-------- INFORMATION SHOWN

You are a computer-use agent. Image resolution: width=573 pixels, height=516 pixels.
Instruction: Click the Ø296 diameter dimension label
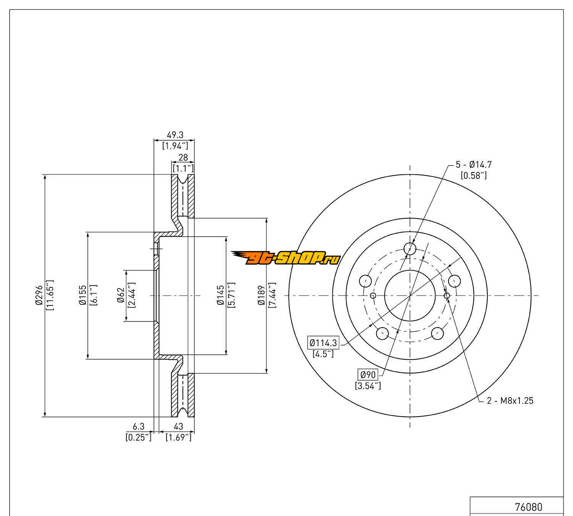tap(39, 295)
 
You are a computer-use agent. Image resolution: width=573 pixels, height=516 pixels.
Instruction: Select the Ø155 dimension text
tap(83, 295)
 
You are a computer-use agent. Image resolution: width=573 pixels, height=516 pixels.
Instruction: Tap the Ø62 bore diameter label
tap(121, 295)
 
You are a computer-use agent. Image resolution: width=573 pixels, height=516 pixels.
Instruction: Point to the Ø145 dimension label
tap(220, 295)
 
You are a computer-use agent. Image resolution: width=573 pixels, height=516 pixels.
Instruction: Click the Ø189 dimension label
tap(262, 295)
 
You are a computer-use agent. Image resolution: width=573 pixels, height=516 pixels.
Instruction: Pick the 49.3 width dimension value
tap(175, 135)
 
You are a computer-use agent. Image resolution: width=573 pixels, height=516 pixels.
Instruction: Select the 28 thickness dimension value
tap(183, 157)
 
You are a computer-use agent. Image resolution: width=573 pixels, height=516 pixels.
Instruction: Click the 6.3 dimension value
tap(139, 427)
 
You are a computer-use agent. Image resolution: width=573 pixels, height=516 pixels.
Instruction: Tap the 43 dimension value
tap(178, 427)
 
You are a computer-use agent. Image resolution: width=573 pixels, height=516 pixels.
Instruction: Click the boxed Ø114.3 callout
tap(323, 343)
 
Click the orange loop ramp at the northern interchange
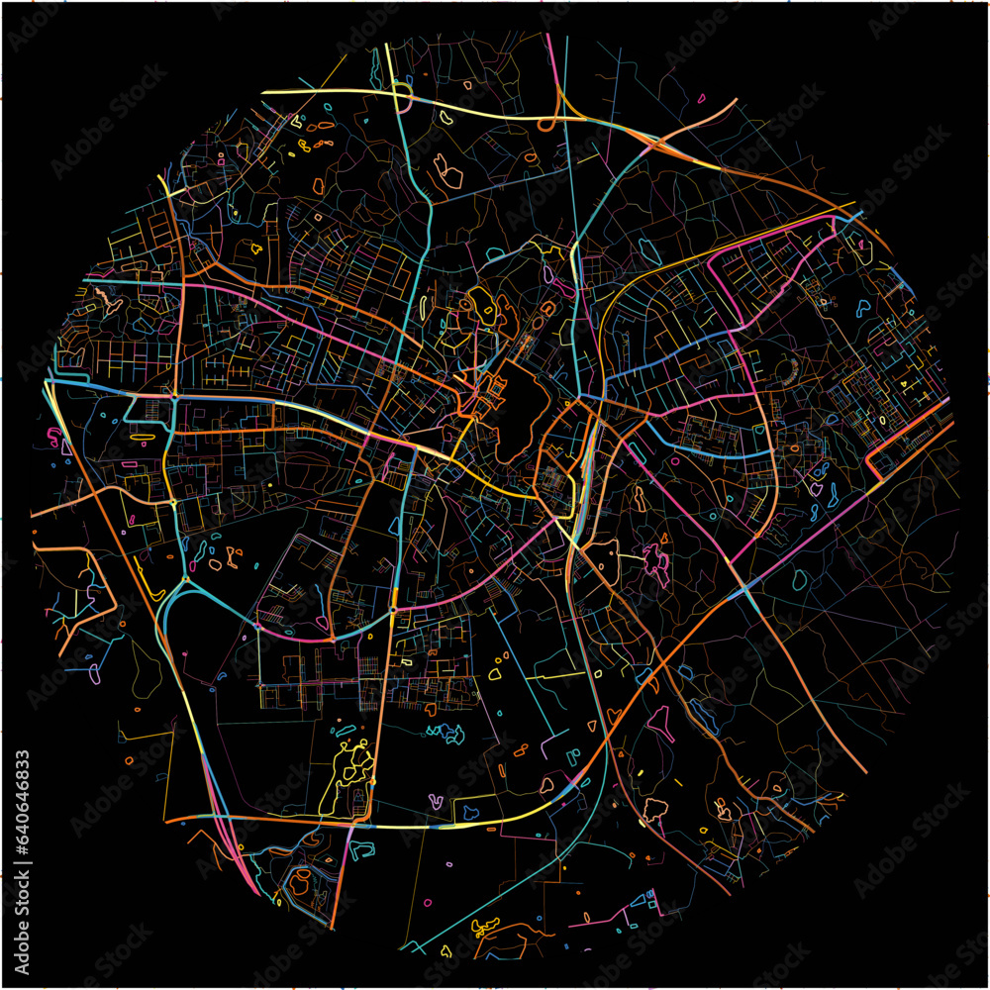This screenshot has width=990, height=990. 546,123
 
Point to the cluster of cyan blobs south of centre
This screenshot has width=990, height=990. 446,733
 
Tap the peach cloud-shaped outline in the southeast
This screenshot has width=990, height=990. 653,810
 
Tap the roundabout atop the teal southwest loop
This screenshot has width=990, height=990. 186,579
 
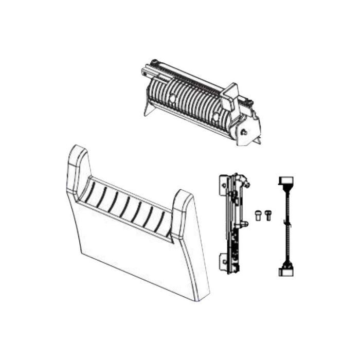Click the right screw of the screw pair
tap(267, 216)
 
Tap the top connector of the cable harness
tap(285, 182)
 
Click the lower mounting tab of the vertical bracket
tap(224, 260)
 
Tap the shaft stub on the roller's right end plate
tap(245, 133)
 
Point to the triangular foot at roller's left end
tap(149, 110)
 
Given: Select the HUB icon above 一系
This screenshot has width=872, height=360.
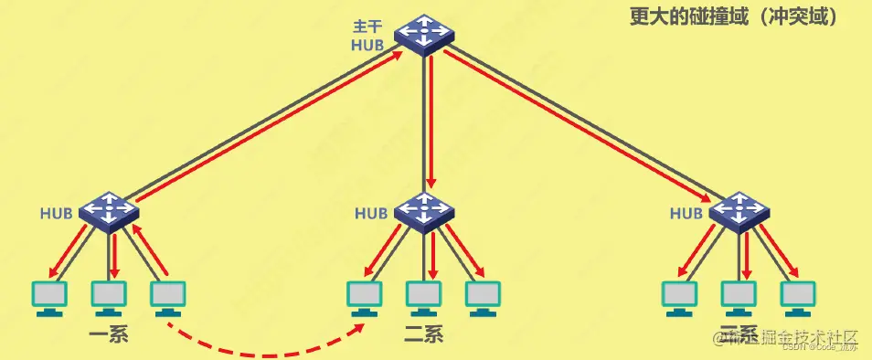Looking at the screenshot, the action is [x=109, y=211].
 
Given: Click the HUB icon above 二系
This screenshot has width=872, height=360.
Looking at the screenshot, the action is [x=424, y=211].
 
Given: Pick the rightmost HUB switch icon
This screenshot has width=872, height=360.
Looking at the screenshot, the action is [x=739, y=211].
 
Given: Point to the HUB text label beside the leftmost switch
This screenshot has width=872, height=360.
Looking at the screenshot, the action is [x=56, y=214].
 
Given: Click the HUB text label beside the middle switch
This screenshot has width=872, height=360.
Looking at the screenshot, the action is [x=371, y=214].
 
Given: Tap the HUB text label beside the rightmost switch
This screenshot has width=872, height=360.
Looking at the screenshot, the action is [x=686, y=214].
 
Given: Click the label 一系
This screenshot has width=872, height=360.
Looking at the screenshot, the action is [x=109, y=333].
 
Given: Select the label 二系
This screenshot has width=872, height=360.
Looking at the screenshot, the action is [x=423, y=333].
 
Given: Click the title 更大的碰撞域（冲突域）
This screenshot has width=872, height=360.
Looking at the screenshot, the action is [x=734, y=16].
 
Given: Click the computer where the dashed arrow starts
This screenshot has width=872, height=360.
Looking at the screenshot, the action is [x=166, y=296].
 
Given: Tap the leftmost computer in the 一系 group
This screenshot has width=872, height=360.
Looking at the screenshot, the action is [x=49, y=296].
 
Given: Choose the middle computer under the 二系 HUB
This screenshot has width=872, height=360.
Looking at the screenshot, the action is [x=424, y=296].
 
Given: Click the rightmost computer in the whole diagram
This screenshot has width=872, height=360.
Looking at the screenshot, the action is [x=797, y=296].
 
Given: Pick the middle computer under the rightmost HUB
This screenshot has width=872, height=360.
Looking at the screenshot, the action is [x=739, y=296].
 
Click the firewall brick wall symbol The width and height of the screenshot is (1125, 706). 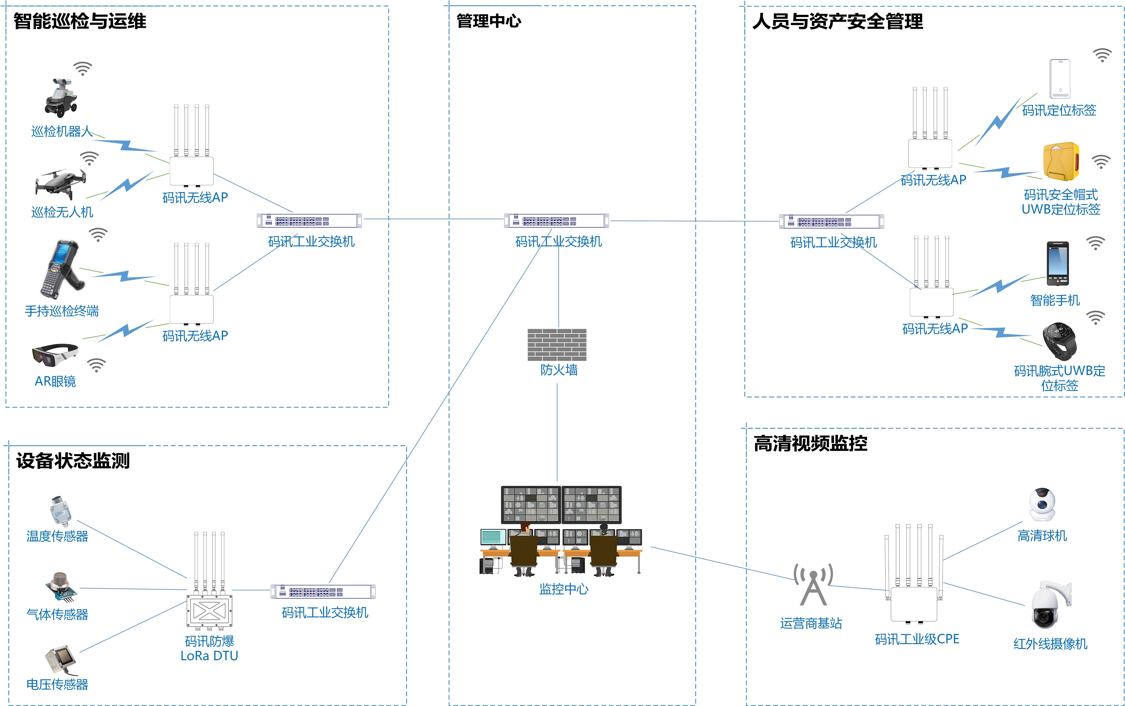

----------------

INSTRUCTION => Rewrite all the entries above with "dimension value" renamed to "dimension figure" everywhere and nothing else altered. Leave the pictures out of your answer.

FINAL RESULT =>
You are a computer-use agent. Image resolution: width=573 pixels, height=516 pixels.
Instruction: Click the Ø296 diameter dimension label
tap(39, 295)
 
You are a computer-use agent. Image resolution: width=573 pixels, height=516 pixels.
Instruction: Select the Ø155 dimension text
tap(83, 295)
 
You are a computer-use agent. Image resolution: width=573 pixels, height=516 pixels.
Instruction: Tap the Ø62 bore diameter label
tap(121, 295)
 
You are a computer-use agent. Image resolution: width=573 pixels, height=516 pixels.
Instruction: Point to the Ø145 dimension label
tap(220, 295)
 
You are a computer-use agent. Image resolution: width=573 pixels, height=516 pixels.
Instruction: Click the Ø189 dimension label
tap(262, 295)
 
You are a computer-use agent. Image resolution: width=573 pixels, height=516 pixels.
Instruction: Pick the 49.3 width dimension figure
tap(175, 135)
 
You are a computer-use agent. Image resolution: width=573 pixels, height=516 pixels.
Instruction: Select the 28 thickness dimension figure
tap(183, 157)
 
You are a computer-use agent. Image resolution: width=573 pixels, height=516 pixels.
Instruction: Click the 6.3 dimension figure
tap(139, 427)
 
You are a computer-use agent. Image resolution: width=573 pixels, height=516 pixels.
Instruction: Tap the 43 dimension figure
tap(178, 427)
 
You are a computer-use agent. Image resolution: width=573 pixels, height=516 pixels.
Instruction: Click the boxed Ø114.3 callout
tap(323, 343)
 
Click the orange loop ramp at the northern interchange
This screenshot has width=990, height=990. 546,123
 
Point to the cluster of cyan blobs south of centre
This screenshot has width=990, height=990. 446,733
 
Tap the peach cloud-shaped outline in the southeast
This screenshot has width=990, height=990. 653,810
 
Tap the roundabout atop the teal southwest loop
This screenshot has width=990, height=990. 186,579
 
Click the right screw of the screw pair
tap(267, 216)
 
Tap the top connector of the cable harness
tap(285, 182)
 
Click the lower mounting tab of the vertical bracket
tap(224, 260)
 
Tap the shaft stub on the roller's right end plate
tap(245, 133)
 
Point to the triangular foot at roller's left end
tap(149, 110)
 
Given: Select the HUB icon above 一系
This screenshot has width=872, height=360.
Looking at the screenshot, the action is [x=109, y=211].
 
Given: Click the HUB icon above 二系
This screenshot has width=872, height=360.
Looking at the screenshot, the action is [x=424, y=211].
 
Given: Pick the rightmost HUB switch icon
This screenshot has width=872, height=360.
Looking at the screenshot, the action is [x=739, y=211].
 
Given: Point to the HUB text label beside the leftmost switch
This screenshot has width=872, height=360.
Looking at the screenshot, the action is [x=56, y=214].
 
Given: Click the HUB text label beside the middle switch
This screenshot has width=872, height=360.
Looking at the screenshot, the action is [x=371, y=214].
 
Given: Tap the HUB text label beside the rightmost switch
This screenshot has width=872, height=360.
Looking at the screenshot, the action is [x=686, y=214].
 
Given: Click the label 一系
This screenshot has width=872, height=360.
Looking at the screenshot, the action is [x=109, y=333].
 
Given: Select the label 二系
This screenshot has width=872, height=360.
Looking at the screenshot, the action is [x=423, y=333].
 
Given: Click the title 更大的碰撞域（冲突域）
This screenshot has width=872, height=360.
Looking at the screenshot, the action is [x=734, y=16].
 
Given: Click the computer where the dashed arrow starts
This screenshot has width=872, height=360.
Looking at the screenshot, the action is [x=166, y=296].
 
Given: Tap the leftmost computer in the 一系 group
This screenshot has width=872, height=360.
Looking at the screenshot, the action is [x=49, y=296].
 
Given: Choose the middle computer under the 二系 HUB
This screenshot has width=872, height=360.
Looking at the screenshot, the action is [x=424, y=296].
 
Given: Click the rightmost computer in the whole diagram
This screenshot has width=872, height=360.
Looking at the screenshot, the action is [x=797, y=296].
 
Given: Pick the middle computer under the rightmost HUB
This screenshot has width=872, height=360.
Looking at the screenshot, the action is [x=739, y=296].
 
Click the firewall brick wall symbol The width and height of the screenshot is (1125, 706). 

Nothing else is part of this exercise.